#### [Action item]
Retype verbatim the lines of the listing, from the very first through the line with "Impressum (622, 2095)".

#### [Records for this exercise]
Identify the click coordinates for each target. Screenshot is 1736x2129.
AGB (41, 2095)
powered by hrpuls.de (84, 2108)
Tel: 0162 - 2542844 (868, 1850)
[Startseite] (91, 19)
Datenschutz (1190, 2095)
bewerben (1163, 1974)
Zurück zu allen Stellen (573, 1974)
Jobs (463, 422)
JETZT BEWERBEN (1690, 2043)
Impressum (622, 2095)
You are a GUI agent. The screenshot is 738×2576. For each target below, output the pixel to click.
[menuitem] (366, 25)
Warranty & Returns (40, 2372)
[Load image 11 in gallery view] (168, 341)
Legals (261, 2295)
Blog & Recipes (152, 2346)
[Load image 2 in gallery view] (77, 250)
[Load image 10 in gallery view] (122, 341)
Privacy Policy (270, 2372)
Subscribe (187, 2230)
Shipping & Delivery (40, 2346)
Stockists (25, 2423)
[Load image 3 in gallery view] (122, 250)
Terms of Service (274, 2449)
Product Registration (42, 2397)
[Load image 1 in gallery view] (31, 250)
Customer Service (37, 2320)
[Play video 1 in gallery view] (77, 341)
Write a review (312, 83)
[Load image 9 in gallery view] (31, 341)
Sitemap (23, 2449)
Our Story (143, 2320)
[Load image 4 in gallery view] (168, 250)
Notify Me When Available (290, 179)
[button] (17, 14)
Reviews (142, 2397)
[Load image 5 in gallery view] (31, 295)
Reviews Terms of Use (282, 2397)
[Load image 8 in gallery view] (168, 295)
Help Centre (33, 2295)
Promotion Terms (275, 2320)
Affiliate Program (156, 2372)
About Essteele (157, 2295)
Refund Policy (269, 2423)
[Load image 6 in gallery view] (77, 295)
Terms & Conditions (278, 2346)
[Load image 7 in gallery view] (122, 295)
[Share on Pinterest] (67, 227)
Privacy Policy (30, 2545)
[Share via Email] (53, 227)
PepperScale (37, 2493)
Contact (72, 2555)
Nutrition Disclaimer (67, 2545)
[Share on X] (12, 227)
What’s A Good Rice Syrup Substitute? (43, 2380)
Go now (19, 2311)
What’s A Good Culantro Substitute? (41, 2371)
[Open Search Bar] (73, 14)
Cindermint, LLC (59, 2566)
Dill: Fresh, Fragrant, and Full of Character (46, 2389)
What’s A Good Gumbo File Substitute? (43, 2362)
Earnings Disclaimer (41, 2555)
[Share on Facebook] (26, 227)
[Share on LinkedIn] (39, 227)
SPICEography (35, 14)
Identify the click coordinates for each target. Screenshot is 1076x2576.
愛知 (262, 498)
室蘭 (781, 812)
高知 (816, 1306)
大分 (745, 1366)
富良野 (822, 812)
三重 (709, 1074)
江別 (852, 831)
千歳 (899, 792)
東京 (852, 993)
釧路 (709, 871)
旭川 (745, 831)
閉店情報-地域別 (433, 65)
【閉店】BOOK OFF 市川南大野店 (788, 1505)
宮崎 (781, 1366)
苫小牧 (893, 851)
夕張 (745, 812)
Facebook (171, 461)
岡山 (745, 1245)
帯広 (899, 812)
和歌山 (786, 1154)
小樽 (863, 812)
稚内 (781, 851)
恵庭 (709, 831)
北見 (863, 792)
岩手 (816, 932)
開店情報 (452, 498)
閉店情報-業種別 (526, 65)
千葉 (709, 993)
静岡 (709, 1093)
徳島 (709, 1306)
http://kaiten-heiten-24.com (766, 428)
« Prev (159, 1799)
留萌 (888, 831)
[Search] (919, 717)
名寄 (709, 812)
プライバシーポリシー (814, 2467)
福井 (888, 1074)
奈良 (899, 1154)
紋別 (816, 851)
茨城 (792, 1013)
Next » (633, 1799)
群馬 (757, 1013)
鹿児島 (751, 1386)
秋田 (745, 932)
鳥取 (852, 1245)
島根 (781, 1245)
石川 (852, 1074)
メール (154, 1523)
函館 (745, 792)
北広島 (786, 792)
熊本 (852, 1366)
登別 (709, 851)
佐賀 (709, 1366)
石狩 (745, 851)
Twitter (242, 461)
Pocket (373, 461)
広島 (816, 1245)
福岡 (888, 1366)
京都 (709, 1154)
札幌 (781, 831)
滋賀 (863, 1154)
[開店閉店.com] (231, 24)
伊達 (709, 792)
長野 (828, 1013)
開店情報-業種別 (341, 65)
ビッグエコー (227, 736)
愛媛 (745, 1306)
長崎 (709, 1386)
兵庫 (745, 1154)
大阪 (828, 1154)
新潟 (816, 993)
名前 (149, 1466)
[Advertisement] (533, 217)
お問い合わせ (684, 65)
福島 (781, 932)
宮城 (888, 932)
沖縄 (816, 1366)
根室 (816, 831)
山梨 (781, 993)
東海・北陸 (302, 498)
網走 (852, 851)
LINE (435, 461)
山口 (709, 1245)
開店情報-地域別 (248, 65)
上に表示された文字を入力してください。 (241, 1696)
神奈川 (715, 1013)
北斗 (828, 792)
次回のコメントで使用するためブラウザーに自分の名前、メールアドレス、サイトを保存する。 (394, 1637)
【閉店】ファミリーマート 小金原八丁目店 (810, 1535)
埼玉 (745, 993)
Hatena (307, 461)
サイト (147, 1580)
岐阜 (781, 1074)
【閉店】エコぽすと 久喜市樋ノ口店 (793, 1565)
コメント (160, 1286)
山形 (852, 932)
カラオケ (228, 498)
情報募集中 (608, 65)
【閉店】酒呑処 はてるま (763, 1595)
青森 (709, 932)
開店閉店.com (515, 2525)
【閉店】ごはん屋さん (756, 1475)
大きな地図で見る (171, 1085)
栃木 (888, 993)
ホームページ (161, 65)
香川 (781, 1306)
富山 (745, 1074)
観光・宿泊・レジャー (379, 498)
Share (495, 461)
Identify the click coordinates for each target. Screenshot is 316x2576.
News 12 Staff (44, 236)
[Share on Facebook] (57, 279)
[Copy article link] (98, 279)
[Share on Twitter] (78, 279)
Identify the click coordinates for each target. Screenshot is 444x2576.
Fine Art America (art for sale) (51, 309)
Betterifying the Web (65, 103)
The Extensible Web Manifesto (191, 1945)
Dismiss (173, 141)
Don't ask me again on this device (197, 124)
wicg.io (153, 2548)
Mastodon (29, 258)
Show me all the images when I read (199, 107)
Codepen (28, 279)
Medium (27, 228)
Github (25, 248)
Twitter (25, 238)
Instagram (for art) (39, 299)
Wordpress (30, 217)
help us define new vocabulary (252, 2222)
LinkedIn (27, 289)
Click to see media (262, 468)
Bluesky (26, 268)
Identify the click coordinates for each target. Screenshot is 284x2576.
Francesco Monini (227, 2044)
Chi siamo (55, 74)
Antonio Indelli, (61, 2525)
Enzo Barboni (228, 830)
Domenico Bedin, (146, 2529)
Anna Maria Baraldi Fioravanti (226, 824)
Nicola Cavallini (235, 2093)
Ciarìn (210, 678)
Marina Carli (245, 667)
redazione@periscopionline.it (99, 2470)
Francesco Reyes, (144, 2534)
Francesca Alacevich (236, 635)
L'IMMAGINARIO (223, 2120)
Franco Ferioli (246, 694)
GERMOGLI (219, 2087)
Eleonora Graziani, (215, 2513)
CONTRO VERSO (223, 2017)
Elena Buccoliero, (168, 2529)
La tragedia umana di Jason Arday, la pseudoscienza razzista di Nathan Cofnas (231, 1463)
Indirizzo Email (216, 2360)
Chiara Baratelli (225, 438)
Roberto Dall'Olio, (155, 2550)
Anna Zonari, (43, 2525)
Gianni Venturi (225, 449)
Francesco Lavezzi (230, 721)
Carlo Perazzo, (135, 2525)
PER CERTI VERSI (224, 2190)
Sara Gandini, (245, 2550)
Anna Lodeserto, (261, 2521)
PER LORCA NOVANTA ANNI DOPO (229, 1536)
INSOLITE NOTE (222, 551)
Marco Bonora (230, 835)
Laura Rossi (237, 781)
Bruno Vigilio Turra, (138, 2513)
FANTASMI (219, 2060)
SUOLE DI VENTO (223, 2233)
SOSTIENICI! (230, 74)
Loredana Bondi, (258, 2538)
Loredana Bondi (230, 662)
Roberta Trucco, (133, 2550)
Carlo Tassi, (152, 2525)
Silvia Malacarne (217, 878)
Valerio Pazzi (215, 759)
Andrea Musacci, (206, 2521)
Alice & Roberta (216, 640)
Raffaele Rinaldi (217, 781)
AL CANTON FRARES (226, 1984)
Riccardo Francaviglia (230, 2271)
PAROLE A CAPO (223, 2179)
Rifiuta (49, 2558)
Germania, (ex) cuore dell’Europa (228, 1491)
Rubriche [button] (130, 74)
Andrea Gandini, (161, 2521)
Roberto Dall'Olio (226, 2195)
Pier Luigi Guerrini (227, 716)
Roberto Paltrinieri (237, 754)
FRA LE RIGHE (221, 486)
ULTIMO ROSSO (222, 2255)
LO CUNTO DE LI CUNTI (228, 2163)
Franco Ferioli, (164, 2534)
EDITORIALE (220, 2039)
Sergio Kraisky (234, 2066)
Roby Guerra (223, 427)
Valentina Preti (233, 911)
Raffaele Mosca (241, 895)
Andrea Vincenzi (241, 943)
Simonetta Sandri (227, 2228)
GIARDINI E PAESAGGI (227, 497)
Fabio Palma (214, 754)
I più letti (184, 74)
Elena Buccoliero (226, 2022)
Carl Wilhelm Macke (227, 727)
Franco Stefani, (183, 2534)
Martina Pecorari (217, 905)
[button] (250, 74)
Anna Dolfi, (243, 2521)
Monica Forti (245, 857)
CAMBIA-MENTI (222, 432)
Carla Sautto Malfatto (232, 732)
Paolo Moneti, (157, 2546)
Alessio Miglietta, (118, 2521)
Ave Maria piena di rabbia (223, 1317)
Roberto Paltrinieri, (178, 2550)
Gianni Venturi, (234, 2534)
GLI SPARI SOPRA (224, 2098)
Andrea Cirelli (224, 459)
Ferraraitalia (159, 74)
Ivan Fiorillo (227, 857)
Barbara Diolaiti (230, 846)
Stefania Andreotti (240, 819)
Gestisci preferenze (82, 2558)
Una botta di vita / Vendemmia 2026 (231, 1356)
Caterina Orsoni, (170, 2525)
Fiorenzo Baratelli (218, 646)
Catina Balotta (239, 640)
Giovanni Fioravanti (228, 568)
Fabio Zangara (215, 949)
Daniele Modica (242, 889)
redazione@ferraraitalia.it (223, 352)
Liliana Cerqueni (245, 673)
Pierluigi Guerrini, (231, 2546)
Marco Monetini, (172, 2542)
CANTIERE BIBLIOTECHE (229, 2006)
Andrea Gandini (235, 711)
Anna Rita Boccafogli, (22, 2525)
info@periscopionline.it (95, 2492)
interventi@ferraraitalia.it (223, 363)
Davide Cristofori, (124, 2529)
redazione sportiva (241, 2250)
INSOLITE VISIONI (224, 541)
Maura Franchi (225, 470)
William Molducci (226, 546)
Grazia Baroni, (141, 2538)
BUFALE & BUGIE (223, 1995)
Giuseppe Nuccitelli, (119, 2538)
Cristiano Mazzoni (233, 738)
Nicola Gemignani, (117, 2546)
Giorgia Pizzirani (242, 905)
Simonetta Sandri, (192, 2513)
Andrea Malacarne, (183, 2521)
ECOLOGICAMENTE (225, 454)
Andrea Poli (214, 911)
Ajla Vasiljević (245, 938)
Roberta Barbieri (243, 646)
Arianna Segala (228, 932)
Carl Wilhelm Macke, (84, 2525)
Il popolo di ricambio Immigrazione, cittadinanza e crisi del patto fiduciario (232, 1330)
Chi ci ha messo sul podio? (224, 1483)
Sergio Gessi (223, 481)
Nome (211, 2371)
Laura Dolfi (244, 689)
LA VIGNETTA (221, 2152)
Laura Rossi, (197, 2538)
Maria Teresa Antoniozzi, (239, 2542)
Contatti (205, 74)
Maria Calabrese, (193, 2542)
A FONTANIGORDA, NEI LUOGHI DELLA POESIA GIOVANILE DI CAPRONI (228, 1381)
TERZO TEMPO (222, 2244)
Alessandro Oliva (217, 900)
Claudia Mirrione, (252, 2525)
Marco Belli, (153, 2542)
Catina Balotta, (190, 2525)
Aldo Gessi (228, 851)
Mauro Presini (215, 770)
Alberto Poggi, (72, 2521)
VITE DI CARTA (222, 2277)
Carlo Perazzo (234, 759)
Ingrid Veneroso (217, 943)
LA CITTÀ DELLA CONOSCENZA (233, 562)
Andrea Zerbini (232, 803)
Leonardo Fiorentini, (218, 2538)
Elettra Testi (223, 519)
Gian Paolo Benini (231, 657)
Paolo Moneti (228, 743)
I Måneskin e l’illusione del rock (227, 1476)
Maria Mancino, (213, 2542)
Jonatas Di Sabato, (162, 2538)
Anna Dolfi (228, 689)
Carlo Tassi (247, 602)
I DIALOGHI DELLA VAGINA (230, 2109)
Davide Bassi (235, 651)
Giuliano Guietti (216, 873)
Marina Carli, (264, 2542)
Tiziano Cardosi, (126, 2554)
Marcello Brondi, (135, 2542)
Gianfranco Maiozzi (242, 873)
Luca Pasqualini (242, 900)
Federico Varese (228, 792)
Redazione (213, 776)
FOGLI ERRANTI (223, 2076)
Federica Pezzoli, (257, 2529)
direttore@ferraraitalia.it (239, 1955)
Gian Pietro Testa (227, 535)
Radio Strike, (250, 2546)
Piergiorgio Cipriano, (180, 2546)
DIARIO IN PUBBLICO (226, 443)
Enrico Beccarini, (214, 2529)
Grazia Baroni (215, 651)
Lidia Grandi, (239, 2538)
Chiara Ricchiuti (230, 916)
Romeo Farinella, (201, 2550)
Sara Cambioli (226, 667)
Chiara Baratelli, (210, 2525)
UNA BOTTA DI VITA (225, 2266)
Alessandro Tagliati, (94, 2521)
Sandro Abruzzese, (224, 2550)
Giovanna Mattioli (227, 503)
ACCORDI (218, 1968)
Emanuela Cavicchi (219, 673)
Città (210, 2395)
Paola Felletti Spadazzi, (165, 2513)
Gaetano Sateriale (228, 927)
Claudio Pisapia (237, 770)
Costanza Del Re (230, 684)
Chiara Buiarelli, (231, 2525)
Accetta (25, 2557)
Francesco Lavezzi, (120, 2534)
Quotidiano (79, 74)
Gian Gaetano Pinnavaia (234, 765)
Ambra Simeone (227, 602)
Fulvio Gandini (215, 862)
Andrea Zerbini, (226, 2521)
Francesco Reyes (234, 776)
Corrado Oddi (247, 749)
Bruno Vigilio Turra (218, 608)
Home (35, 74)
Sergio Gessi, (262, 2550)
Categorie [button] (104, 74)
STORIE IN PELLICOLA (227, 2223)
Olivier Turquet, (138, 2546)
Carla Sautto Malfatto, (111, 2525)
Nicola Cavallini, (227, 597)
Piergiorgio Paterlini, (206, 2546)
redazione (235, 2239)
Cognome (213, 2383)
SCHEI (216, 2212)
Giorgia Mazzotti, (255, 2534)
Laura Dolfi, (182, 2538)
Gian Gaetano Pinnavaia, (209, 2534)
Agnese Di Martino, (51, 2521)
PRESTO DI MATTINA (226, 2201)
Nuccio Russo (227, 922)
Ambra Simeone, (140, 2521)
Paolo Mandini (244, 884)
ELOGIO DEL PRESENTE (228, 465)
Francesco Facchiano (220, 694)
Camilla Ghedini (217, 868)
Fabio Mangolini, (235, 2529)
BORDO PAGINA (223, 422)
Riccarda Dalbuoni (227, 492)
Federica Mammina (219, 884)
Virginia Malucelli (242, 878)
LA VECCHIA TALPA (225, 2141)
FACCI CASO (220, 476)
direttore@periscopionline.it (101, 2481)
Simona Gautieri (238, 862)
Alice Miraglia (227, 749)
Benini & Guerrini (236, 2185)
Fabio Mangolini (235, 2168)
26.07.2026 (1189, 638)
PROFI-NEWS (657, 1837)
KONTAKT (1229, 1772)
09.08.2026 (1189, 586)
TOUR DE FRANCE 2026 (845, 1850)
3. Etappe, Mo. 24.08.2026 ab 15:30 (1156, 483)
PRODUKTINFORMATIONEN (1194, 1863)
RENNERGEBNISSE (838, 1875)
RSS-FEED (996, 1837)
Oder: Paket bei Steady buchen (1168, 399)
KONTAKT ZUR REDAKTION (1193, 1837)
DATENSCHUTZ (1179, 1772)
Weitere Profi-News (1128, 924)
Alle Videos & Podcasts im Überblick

#### [Solution to this problem]
Identify the click coordinates for each target. Screenshot is 1736x2129.
AGB (41, 2095)
powered by hrpuls.de (84, 2108)
Tel: 0162 - 2542844 (868, 1850)
[Startseite] (91, 19)
Datenschutz (1190, 2095)
bewerben (1163, 1974)
Zurück zu allen Stellen (573, 1974)
Jobs (463, 422)
JETZT BEWERBEN (1690, 2043)
Impressum (622, 2095)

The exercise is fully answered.